Creative Writing:

The Advent Kidnapper

Creative Writing:

Google

Helen Ambrose, Staff Writer

December: a magical and delightful time of year filled with children’s laughter and the suspense of gifts to come. People from different parts of the world celebrating something together. This was a feeling I have never experienced in Ridgeville. My town was caught between the feeling of sadness and fear. Around this time of year, instead of the newest toy disappearing off the shelf, children disappear and there is nothing we can do about it.  

The Advent Kidnapper, as we call them, strikes every December. Each day one child is taken and is never seen from again. They always strike right after dusk while everyone is watching the setting sun. The kidnapper always leaves the child’s favorite toy behind when they take them.
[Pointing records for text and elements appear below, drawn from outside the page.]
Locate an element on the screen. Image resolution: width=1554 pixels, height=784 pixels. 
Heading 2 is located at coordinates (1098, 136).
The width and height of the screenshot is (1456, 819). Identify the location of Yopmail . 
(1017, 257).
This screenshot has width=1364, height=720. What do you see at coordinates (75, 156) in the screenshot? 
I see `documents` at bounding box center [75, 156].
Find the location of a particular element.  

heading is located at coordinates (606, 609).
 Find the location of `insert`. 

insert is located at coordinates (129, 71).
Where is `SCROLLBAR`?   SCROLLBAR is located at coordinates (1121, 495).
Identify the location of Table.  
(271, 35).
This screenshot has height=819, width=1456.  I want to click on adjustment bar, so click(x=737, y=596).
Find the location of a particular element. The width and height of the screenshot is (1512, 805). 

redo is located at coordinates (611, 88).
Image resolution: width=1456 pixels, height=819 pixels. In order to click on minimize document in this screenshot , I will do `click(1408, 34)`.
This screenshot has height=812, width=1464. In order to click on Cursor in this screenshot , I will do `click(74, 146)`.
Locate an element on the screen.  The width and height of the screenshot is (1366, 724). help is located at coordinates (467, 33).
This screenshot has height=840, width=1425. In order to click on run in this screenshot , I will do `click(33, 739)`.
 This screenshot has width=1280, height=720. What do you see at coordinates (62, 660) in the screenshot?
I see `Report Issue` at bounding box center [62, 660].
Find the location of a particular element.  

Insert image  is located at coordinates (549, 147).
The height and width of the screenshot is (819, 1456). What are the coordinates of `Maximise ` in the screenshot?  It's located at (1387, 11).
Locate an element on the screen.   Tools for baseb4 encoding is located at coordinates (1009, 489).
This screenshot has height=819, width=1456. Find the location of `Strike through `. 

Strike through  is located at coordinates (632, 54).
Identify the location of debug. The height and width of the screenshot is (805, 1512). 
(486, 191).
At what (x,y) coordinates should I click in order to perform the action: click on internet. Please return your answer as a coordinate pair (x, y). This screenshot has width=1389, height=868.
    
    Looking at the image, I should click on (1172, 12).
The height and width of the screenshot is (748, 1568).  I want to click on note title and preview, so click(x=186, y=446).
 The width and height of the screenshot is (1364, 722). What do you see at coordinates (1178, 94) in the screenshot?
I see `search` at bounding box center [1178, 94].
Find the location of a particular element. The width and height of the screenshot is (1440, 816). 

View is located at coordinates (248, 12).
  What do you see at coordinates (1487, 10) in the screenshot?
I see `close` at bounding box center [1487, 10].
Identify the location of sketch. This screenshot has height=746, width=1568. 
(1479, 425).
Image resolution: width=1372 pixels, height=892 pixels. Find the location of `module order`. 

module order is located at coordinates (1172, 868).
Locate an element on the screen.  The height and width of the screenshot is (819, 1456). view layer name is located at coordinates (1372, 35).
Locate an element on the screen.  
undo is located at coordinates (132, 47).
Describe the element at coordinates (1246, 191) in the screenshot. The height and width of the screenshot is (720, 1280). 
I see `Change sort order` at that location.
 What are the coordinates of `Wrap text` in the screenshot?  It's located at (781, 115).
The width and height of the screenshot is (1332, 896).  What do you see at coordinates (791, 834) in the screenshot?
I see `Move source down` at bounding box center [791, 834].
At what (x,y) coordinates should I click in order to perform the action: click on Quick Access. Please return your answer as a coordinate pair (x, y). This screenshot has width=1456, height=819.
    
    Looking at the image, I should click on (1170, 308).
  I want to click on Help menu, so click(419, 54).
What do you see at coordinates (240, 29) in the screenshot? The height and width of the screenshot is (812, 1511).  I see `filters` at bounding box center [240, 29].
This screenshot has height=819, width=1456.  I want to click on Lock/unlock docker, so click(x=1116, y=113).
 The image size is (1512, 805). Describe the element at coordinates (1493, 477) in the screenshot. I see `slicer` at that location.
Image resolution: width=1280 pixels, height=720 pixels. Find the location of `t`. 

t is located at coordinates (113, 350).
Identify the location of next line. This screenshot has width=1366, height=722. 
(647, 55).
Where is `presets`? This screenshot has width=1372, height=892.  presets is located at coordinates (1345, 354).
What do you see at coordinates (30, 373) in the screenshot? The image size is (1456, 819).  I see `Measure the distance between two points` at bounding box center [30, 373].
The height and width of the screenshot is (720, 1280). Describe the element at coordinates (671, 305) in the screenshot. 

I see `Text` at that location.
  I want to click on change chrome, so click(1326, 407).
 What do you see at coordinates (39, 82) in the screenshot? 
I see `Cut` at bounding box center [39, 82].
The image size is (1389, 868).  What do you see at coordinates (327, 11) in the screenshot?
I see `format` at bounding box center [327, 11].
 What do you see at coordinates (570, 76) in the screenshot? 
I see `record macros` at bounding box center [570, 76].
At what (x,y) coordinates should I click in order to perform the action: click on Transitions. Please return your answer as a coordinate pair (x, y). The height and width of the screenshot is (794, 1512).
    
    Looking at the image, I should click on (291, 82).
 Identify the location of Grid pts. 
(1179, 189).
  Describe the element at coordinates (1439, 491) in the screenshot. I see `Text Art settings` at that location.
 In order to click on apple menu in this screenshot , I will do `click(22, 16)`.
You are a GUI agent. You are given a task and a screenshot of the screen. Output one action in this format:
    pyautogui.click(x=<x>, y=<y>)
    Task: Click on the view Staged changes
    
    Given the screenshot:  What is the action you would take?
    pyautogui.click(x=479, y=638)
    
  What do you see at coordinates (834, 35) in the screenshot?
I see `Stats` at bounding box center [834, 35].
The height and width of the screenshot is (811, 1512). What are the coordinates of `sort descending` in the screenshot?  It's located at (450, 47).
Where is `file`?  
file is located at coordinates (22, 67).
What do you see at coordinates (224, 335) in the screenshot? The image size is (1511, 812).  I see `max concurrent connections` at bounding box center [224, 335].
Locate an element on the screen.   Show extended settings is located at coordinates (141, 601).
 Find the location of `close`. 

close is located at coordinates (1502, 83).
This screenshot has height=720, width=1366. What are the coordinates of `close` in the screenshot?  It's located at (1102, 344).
I have seen many stuffed animals, toy cars, and footballleft behind in my lifetime.  

In a way it is heartbreaking, but people are stupid, especially children, and refuse to listen when an authority tells them to be extremely careful. Kids do not leave their house to go to school or go to the store with their parents. Instead, they love to play in the yard right before nightfall. They are asking for it, to be honest. The entire town is always on the verge of tears for the next person they are going to lose because they know there is no mercy in December.  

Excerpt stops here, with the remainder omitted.